Even beyond the National Endowments, there are now dozens of presidential appointments and thousands of Federal employees dedicated to American arts and culture. The new administration could do worse than seek out the cultural analogues of those “forgotten men and women” who have become estranged from the political establishment. Moreover, the power of celebrity can bring comfort, rather than just disdain, to the culturally forsaken, such as Gary Sinise’s outreach with soldiers and veterans through his Lt. Dan Band or Dolly Parton’s efforts for childhood literacy. I have also been moved by efforts such as the Joe Bonham Project connecting illustrators with Wounded Warriors as they undergo rehabilitation, shining a light on the hidden faces of war.

Concept for Wheels of Humanity, a sculpture by Sabin Howard to be displayedat the National World War I Memorial in Washington, D.C

Concept for Wheels of Humanity, a sculpture by Sabin Howard to be displayed
at the National World War I Memorial in Washington, D.C

A final mention should go not only to our culture’s geographic outliers, but also to those who have been aesthetically pushed aside. What I mean are to those many artists, undoubtedly a majority of the country’s artists, whose creative urge has driven them beyond the pale of narrow, establishment style. You might have your pick of this category, but it would include every artist who does not fit within the Happy Meal of Contemporary Art now served up the same way across the country (Gerhard Richter burger; Kehinde Wiley fries; Jeff Koons toy). So consider the religious artists, the plein-air painters, the formalists, the classical realists, and the many, many others now on the outside looking in.

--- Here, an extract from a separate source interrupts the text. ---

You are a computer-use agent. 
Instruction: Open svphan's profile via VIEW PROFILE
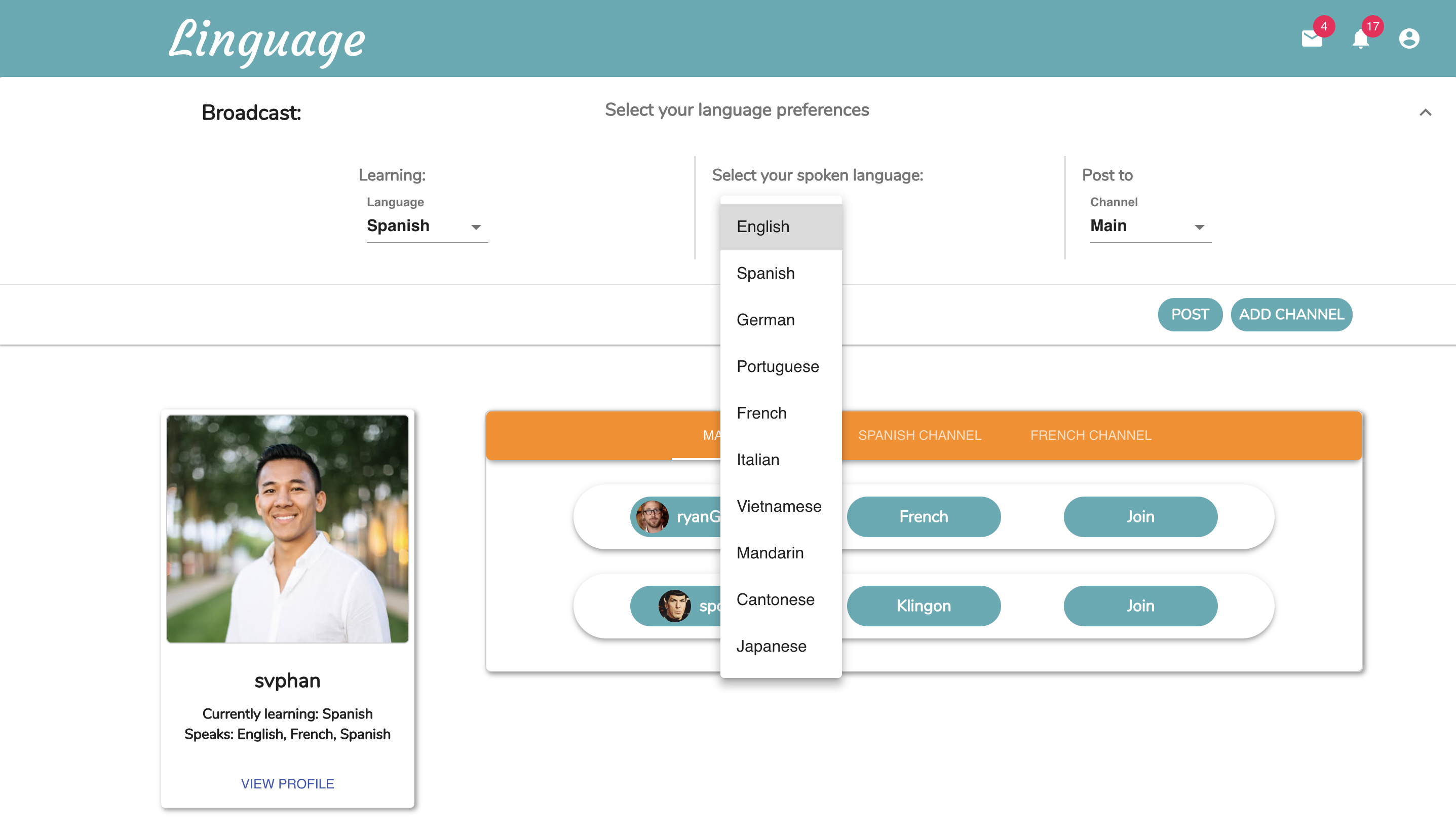tap(287, 783)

All this will be a bitter pill for the art world to swallow. “Trump lost the art vote by a wide margin,” writes Ben Davis. A critic on the Left, Davis it should be said contributed the most comprehensive coverage of artists across the political spectrum this election season, including the activism of Scott LoBaido. “The entire cultural establishment . . . threw its weight behind Hillary Clinton (or at least against Donald Trump) in the final stretch of this campaign.” Still, Davis concedes, “mainstream culture failed to be the decisive factor where it was needed. It is even likely that this anti-Trump unanimity may have helped give a false sense of his weakness.”

Davis is right when he suggests that the “dynamic of this election should raise some critical questions on the limits of cultural activism.” It is a conclusion with which the world of culture must reckon as it considers art in the age of Trump and the best application of its creative and institutional energies in a divided landscape.